El actual Gobierno, tan parco en sus propuestas de cambio, no se atrevió a proponer una reforma pensional, como tampoco lo había hecho su antecesor. Ojalá el próximo sí lo haga. En un país en el que uno de cada tres pesos de impuestos se asigna a pagar mesadas pensionales para las cuales se ahorró muy poco y en el que la situación fiscal es cada vez más preocupante, esto es una prioridad.
Hay varios principios generales que deberían prevalecer. En primer lugar, habría que aumentar la edad de jubilación para hombres y todavía más para mujeres. Aun si no se les pide que coticen más allá de los 62 años, ni hombres ni mujeres deberían recibir pensión antes de los 65 años. En segundo lugar, habría que evitar que todo el peso de las pensiones extravagantes que otorgaron las empresas públicas quebradas, como Telecom, Colpuertos, Electricaribe y otras, recaiga sobre los contribuyentes, cuando quienes las otorgaron sucumbieron ante la carga de prebendas grotescas. Como nadie propone dejar a estos pensionados sin pensión, lo lógico consiste en que haya un esquema de transición que los incorpore al régimen general, sin los elementos extraordinarios. En tercer lugar, habría que dejar de ajustar las pensiones cada año por encima de la inflación. Hoy, tras una comedia de errores, las pensiones se ajustan con el salario mínimo, que incorpora un elemento imaginario de productividad. ¿Y cuál es el aumento de productividad que aportan las personas que ya no trabajan? Finalmente, es importante reformar el sistema de prima media, para que cada pensión sea más parecida al ahorro de su beneficiario, y reformar el sistema privado, para fortalecer el elemento subsidiado de los más pobres. En resumen, hay que cerrar parte de la brecha entre los dos, que hoy es demasiado amplia.
El sistema privado debería generar grandes beneficios públicos. En primer lugar, al ofrecer una alternativa al sistema de prima media, que es claramente insostenible. El sistema privado se basa en la idea de que debe haber una correspondencia entre el ahorro y la pensión, y que los elementos de subsidio se deben incorporar de manera explícita y clara. Estos principios se han desdibujado del sistema público. En segundo lugar, el sistema privado tiene el propósito fundamental de promover un sistema de intermediación más profundo, eficiente y competitivo.

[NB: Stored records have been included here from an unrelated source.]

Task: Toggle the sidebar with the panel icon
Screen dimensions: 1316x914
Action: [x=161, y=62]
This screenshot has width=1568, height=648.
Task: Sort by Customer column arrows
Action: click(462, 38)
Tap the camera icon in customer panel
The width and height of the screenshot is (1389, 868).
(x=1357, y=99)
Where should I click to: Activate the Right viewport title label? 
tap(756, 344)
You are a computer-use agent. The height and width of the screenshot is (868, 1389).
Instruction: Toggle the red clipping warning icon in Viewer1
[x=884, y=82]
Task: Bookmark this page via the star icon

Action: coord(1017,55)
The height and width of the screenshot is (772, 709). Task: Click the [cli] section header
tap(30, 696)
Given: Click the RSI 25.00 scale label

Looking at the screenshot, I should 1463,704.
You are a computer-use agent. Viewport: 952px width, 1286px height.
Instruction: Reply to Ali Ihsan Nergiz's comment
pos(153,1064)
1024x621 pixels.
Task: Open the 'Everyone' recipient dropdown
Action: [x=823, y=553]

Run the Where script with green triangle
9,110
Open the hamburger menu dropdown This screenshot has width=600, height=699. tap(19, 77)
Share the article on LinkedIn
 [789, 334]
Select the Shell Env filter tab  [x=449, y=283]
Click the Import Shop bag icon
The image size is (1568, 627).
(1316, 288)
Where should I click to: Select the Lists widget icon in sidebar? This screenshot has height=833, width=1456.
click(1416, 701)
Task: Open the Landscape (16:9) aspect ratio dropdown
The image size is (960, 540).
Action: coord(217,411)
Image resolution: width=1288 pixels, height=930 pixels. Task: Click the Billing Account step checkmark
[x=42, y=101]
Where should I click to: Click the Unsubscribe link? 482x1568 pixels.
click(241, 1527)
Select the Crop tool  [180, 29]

En mala hora, entonces, el Gobierno anterior autorizó la integración de los administradores de pensiones en dos grandes grupos, permitiendo en el corto plazo la formación de un duopolio pero amenazando, en un plazo más largo, la existencia misma del sistema. Primero, autorizó la adquisición por parte del Grupo Sura de las operaciones de ING. Luego autorizó la respuesta inevitable: la adquisición por parte de Porvenir de las operaciones de administración de pensiones de BBVA. No hace falta ni siquiera el breve espacio de una columna de opinión para explicar las desventajas de esta consolidación. Basta con decir que gran parte de la labor de intermediación del ahorro —es decir, de las decisiones de quién tiene acceso a fondos— quedó muy concentrada en dos grupos, que además son propietarios de los principales bancos del país.
En Colombia, la acción antimonopólica del Estado se ha concentrado en tratar de prevenir integraciones que se consideren perjudiciales. No hay precedente del uso de la capacidad regulatoria del Estado para escindir operaciones ya integradas, como en el caso de AT&T en EE. UU., por ejemplo. Pero siempre hay una primera vez. La preservación de un sistema privado de pensiones es un propósito fundamental, en el que deberían coincidir todas las campañas políticas. En este contexto, quizá no sobra parafrasear un poco a Lampedusa: “Para mantener las cosas, hay que cambiarlas”.